Marvelous Girl Has Moved!

Recession’s bark worse than bite

Posted on: June 17, 2009

Photo by coloniera2

Photo by coloniera2

Despite an ailing economy, pet owners are showing they are more than willing to splurge when it comes to the health and happiness of their animals. According to industry research firm IBISWorld, the pet business is expected to generate $51.6 billion this year, an increase of 1.3 percent from 2008, with trends in health and nutrition altering the market.

Veterinary services are forecasted to grow the fastest, at an average annualized rate of 4.3 percent in the next five years—accounting for an estimated $22.3 billion in revenue this year.

“Pet healthcare is a big business, as awareness in health is driving growth in this area” said George Van Horn, senior analyst at IBISWorld.

Veterinary practices are now expanding their range of services in order to cater to the health-related needs of animals. Chiropractics, ophthalmology, dentistry, and dermatology, to name a few, are becoming more readily available.

Pet Food production can expect steady growth in the next five years, and is projected to generate approximately $15.2 billion this year. This sector is also being affected by and adjusting to trends in natural and organic products.

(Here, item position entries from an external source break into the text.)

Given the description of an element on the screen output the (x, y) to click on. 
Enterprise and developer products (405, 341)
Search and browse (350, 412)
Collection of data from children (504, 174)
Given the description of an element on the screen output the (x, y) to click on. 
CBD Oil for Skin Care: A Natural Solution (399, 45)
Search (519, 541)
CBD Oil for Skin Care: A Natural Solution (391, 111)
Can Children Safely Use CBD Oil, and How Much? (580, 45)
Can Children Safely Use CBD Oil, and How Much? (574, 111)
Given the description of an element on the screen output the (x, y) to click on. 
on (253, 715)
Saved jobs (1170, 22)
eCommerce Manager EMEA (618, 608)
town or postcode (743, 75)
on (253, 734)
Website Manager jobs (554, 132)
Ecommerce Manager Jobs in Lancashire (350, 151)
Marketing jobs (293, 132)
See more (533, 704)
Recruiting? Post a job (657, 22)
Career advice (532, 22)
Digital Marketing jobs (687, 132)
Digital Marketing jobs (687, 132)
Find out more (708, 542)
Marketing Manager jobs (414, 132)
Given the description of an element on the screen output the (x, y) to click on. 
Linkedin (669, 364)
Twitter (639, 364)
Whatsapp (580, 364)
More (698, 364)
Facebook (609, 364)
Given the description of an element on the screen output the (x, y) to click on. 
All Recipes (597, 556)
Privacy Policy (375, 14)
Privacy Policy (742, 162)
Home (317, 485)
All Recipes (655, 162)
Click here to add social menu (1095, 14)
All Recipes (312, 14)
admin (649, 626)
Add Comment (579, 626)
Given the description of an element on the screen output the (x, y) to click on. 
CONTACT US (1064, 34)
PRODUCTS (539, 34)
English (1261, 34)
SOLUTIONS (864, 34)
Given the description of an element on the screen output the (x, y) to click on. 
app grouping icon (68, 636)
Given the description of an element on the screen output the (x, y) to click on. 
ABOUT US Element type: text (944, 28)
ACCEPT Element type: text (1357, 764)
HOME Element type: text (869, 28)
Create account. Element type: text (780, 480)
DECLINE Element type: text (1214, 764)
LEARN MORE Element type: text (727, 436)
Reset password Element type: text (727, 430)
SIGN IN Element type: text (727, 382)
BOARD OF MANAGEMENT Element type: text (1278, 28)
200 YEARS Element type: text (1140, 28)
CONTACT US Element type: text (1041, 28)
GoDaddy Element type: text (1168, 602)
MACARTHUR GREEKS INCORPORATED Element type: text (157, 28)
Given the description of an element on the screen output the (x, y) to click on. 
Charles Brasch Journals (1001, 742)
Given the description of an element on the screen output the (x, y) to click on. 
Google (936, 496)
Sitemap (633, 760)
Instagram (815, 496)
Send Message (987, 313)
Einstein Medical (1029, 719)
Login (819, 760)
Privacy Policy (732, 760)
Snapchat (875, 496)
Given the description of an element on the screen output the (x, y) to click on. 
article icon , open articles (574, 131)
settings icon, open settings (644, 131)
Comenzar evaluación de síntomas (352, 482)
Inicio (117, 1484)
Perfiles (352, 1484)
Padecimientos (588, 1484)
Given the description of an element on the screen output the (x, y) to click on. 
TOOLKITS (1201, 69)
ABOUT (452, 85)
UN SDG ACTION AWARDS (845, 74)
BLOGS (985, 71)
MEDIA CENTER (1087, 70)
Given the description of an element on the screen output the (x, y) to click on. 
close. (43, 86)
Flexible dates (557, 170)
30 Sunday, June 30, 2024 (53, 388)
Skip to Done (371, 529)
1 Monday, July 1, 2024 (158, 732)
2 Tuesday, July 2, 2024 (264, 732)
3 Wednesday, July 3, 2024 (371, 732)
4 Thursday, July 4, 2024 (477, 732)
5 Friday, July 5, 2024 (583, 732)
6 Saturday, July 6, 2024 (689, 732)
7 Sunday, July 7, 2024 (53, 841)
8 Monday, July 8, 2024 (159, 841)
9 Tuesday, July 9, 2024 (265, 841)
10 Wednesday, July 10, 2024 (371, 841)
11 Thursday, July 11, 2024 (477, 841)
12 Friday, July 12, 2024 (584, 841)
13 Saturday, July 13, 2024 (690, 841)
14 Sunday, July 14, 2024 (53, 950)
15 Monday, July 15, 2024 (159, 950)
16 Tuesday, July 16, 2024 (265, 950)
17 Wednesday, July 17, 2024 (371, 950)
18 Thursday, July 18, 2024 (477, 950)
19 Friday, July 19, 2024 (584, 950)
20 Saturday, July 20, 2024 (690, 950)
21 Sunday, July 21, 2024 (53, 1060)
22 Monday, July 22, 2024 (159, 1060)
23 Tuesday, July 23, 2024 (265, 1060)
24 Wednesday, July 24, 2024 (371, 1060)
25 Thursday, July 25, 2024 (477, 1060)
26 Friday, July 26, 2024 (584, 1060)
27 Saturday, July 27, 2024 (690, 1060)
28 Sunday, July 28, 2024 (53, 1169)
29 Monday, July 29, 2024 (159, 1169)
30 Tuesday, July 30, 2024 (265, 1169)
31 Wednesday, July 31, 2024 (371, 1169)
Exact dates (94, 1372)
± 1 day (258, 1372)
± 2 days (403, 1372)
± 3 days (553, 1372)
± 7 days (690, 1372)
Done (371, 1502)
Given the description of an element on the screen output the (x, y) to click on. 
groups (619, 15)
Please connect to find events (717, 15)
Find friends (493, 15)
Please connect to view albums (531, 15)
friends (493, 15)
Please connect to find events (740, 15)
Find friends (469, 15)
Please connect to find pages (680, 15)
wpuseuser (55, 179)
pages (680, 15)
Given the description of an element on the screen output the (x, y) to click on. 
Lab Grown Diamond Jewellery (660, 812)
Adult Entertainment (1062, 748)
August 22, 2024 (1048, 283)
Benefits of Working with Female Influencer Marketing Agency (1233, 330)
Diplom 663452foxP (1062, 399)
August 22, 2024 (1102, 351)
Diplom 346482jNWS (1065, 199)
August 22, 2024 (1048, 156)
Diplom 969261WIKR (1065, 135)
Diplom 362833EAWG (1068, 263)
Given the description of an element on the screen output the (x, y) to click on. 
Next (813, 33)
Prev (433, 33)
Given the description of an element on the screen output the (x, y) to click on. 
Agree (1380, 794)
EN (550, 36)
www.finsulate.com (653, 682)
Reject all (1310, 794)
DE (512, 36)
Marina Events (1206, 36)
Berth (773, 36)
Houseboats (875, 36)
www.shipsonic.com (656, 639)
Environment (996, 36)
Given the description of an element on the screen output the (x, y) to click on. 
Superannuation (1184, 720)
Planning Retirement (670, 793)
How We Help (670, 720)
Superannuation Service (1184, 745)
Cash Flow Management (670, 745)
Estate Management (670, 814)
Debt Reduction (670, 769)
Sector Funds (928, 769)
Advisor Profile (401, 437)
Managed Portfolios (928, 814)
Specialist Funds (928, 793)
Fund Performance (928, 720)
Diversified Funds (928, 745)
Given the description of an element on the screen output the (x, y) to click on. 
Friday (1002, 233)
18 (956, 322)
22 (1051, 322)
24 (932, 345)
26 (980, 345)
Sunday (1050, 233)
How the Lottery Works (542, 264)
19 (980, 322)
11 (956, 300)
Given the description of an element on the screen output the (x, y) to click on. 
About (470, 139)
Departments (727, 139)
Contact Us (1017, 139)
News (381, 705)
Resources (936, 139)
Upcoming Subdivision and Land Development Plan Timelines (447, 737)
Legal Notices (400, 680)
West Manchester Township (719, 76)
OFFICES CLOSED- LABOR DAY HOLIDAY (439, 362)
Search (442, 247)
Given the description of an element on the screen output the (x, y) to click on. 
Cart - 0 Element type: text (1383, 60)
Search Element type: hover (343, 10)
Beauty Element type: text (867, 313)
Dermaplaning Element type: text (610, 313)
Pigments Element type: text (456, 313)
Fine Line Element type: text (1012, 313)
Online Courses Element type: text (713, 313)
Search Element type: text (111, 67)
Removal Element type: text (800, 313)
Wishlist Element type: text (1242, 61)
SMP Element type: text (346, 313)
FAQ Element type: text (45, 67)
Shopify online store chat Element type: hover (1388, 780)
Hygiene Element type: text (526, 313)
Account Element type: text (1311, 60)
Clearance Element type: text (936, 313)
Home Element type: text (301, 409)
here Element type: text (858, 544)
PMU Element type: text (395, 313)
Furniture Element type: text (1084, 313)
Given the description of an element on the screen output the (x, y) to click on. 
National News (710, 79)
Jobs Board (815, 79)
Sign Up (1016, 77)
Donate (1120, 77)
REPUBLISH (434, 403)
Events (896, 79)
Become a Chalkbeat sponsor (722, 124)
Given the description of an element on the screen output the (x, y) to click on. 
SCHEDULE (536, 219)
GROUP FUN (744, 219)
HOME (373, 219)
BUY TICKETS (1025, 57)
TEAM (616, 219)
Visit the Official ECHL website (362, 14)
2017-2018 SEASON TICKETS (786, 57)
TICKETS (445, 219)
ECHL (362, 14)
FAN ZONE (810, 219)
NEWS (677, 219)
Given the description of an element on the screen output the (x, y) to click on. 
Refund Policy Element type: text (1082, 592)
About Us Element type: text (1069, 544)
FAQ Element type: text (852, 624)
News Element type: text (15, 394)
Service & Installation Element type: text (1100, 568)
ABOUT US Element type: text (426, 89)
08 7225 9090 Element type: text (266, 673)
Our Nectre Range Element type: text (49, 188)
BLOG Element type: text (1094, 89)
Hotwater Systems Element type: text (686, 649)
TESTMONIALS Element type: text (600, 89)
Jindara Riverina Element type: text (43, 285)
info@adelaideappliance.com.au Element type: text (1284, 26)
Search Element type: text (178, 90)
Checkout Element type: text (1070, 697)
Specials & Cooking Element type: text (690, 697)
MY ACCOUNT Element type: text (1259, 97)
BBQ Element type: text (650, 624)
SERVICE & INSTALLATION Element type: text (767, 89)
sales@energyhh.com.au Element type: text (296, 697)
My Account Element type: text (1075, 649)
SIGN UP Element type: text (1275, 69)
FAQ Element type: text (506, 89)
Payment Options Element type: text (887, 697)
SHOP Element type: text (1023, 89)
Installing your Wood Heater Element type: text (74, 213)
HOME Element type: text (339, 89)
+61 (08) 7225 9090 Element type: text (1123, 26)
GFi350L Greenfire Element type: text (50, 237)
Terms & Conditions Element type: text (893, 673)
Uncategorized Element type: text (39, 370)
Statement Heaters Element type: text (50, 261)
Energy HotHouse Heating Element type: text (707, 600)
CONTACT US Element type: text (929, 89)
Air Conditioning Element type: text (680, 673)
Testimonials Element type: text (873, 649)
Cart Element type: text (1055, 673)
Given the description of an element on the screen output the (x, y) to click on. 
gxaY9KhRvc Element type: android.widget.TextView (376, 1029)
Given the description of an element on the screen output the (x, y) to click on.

In recent years, over half of all pet-owners have shown concern in what their pets are eating, causing a greater shift in demand for premium pet food—ranging from breed-specific brands, to weight-loss diets, to special or natural-ingredient foods claiming nutritional benefits.

The Pet Grooming and Boarding sector, expected to generate $2.69 billion this year, is comprised primarily of pet-care, training, and pet-sitting—all of which are experiencing growth within the industry. Such practical services accommodate convenience to the increasingly busy American lifestyle, and pet stores are starting to incorporate these services in recognition of this growing need.

Pet stores are expected to generate revenue of $11.45 billion this year.  Live animal purchases contribute the least in sales, and this will continue its decline as companies become socially responsible in response to ethical concerns surrounding puppy mills, as well as overpopulation issues of homeless animals in shelters. Major pet store retailers now affiliate themselves with organizations that help dogs and cats with adoption. For instance, PETCO now hosts an in-store adoption center, introducing the philosophy “Think Adoption First.”

In 2009, the population of dogs and cats as pets is approximately 169 million, which has increased roughly 2.4 percent since last year. Of those, 18 percent of cats and 10 percent of dogs have been adopted from animal shelters.

“Americans consider their pets as members of the family, making businesses that cater to our four-legged friends a stable, growing market,” said Van Horn.